To isolate LEPR+ cells for culture, WBM was isolated and depleted of hematopoietic cells as described above. Resulting cells were stained with CD45 (30-F11; Biolegend), TER119 (TER119; Biolegend), CD31 (390; Biolegend), and Biotinylated-LEPR (R&D BAF497, 4 mg/mL) for 30 minutes at 4° C. Stained cells were washed with MACS Buffer and incubated with Streptavidin-BV 421 (Biolegend 405226, 0.2 mg/mL) for 30 minutes at 4° C. Samples were washed with MACS Buffer and FACS sorted for DAPI−CD45−TER119−CD31−LEPR+ cells. 15,000 LEPR+ cells were plated in individual wells of a 96 well plate with either Osteogenic Differentiation Media (StemCell Tech 05504) or Adipogenic Differentiation Media (StemCell Tech 05507) and incubated at 37° C. 5% CO2 5% O2; media was changed according to the manufacturer's recommendations. Cells were processed following 28 days (Osteo) or 8 days (Adipo) of culture.

To quantify osteogenic differentiation, cells were washed with PBS and fixed in 4% PFA in PBS for 60 minutes at room temperature. Fixed cells were washed with molecular biology grade water and stained with 2% w/v Alizarin Red (Sigma Aldrich A5533) pH 4.1-4.3 for 60 minutes at room temperature. Following staining, cells were washed four times with molecular biology grade water.

To extract Alizarin Red for quantification, cells were incubated in 32 μL 10% v/v acetic acid for 30 minutes at room temperature with gentle agitation. Supernatant/cells were subsequently removed, vortexed for 30 sec, heated to 85° C. for 10 minutes, centrifuged at 20,000×g for 15 minutes at 4° C., and supernatant was added to 12.8 μL 10% v/v NaOH. Absorbance was read at 405 nm using the Spark Microplate Reader (TECAN).

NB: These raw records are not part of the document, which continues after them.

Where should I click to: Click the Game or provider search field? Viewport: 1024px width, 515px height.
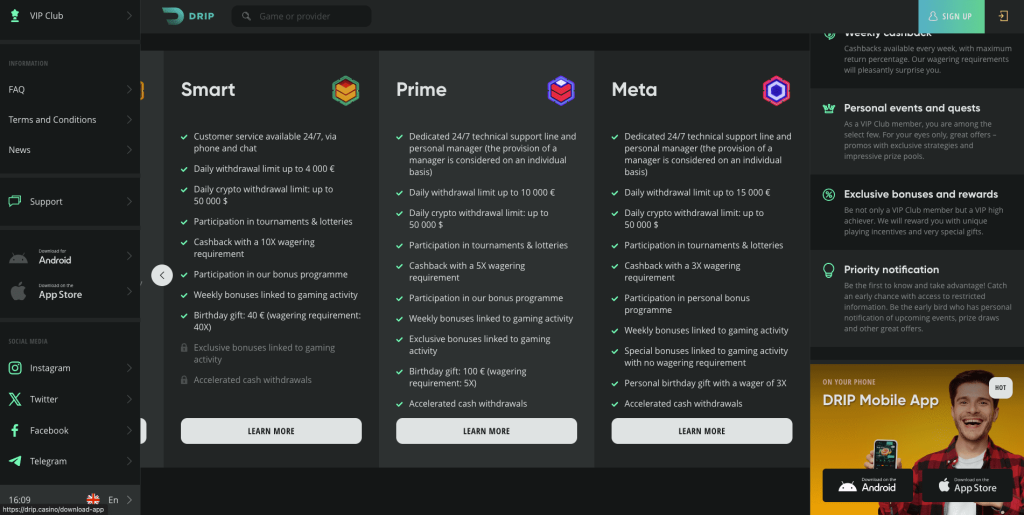[x=310, y=16]
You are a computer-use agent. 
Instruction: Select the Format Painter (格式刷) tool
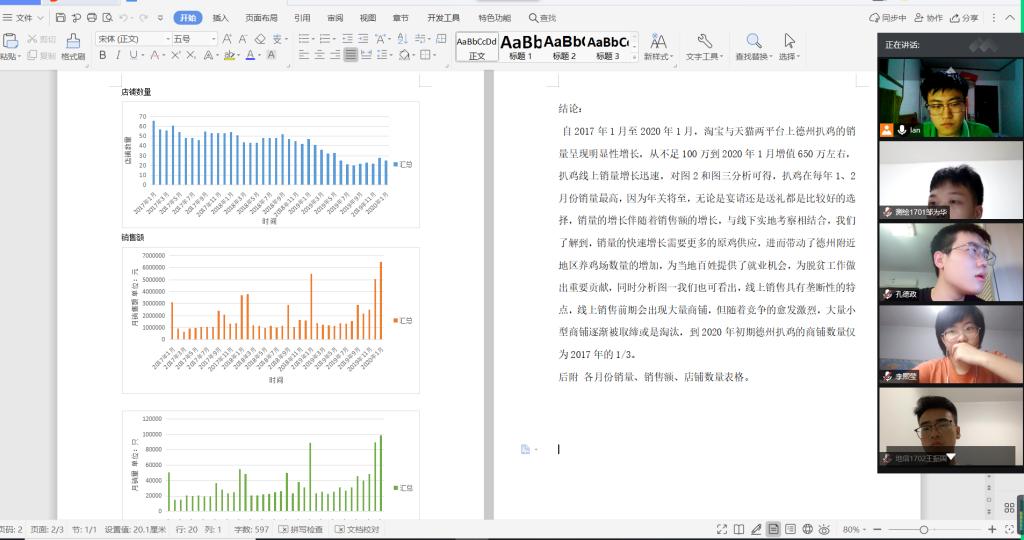pyautogui.click(x=73, y=46)
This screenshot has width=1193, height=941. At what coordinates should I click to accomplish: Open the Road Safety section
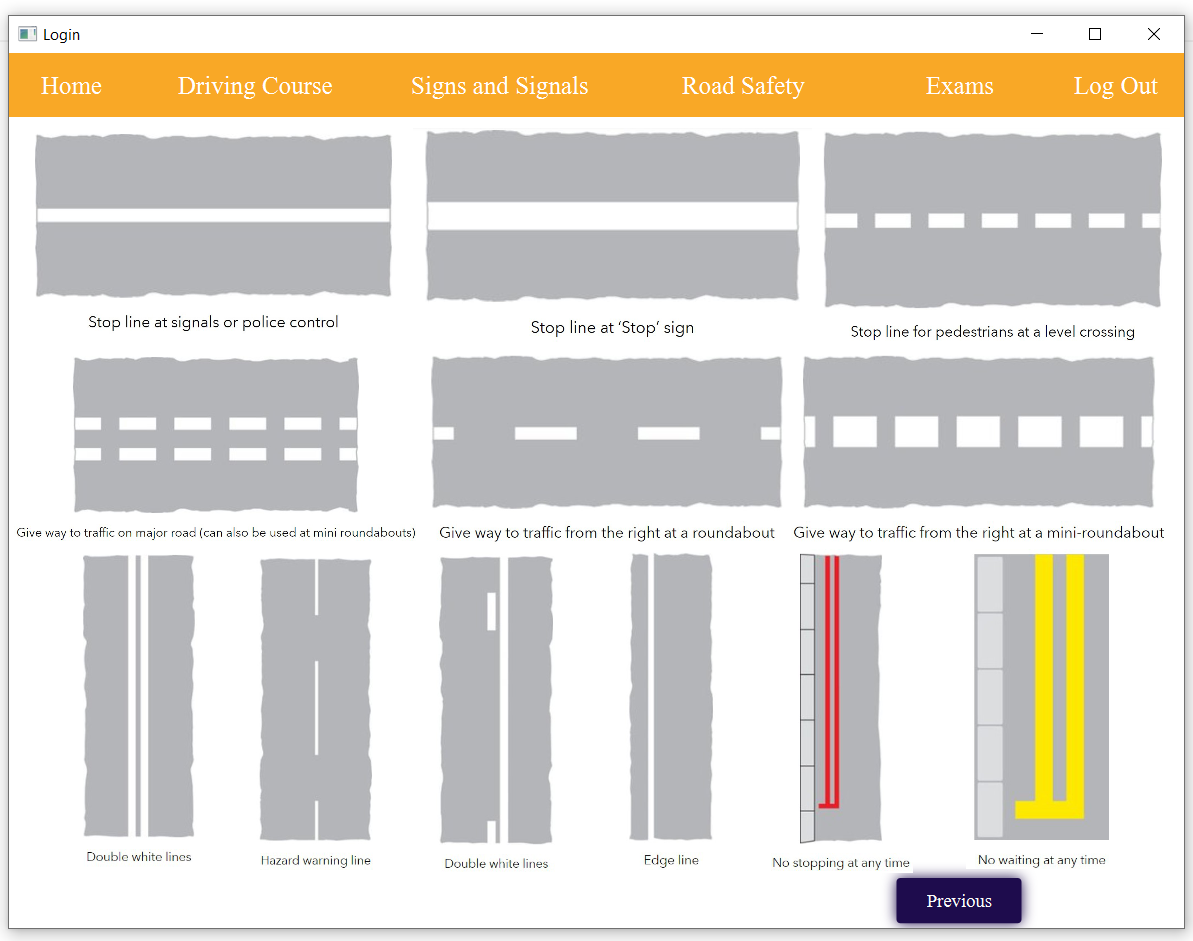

To quantify adipogenic differentiation, BODIPY (Thermo Fisher Scientific D3922) was resuspended in DMSO according to the manufacturer's recommendations, added to cultured cells at a final concentration of 10 μM, and incubated at 37° C. 5% CO2 5% O2 for 10 minutes. Following adipocyte labeling, total cells were washed with PBS, dissociated using 35 μL Accutase Cell Detachment Solution (Biolegend 423201), and brought to a final volume of 335 μL with MACS Buffer+1 μg/mL DAPI (Biolegend 422801). BODIPY+ cells were quantified on a BD FACS Aria III using a 100 μm nozzle and 20 PSI sheath pressure.

NTN1 Immunofluorescence

B6.129(Cg)-Leprtm2(cre)Rck/J mice were crossed with B6.Cg-Gt(ROSA)26Sortm14(CAG-tdTomato)Hze/J (JAX Stock No. 007914) mice to achieve LepR−Cre+/tdTomato+ reporter mice. To label the vasculature, mice were anesthetized and intravenously administered 10 μg anti-mouse CD144 (α-VEcadherin; Clone BV13, Biolegend) antibody. After 10 minutes, mice were euthanized and femurs isolated, stripped of muscle and connective tissue, and fixed in 4% paraformaldehyde overnight at 4° C. Bones were washed in PBS 3×5 minutes and cryo-protected in 30% Sucrose in PBS for 48 hours at 4° C. Bones were then embedded in a 1:1 mixture of O.C.T. (Tissue-Tek) and 30% Sucrose solution, and snap-frozen under liquid nitrogen. Bones were sectioned on a Leica CM 3050S cryostat at 12 μm slices, and collected on CFSA 0.5× Slides (Leica) using the Leica CryoJane tape-transfer method. Slides were brought to room temperature and washed in PBS 3×5 minutes to remove the O.C.T. Sections were delineated with an ImmEdge Pen (Vector Laboratories), blocked and permeabilized in blocking buffer (PBS containing 10% Normal Donkey Serum with 0.1% Triton X-100) for 2 hours at room temperature. Sections were stained with an antibody raised against NTN1 (R&D Systems, AF1109, 1:100 dilution), and antibodies raised against mature hematopoietic cells (αGR1/CD11B/B220/CD3/CD41/TER119) in blocking buffer and incubated overnight at 4° C. Sections were washed in PBS 3×5 minutes, and stained with donkey anti-goat secondary antibody (Thermo Fisher Scientific) in blocking buffer for 1 hour at room temperature. Slides were washed 3×5 minutes in PBS, mounted with Prolong Gold Antifade solution (Thermo Fisher Scientific P36930). 40 μm Z stack images were acquired with a Nikon C2 confocal microscope, denoised with Denoise.ai, and rendered into a maximum intensity projection (MIP) in NIS Elements.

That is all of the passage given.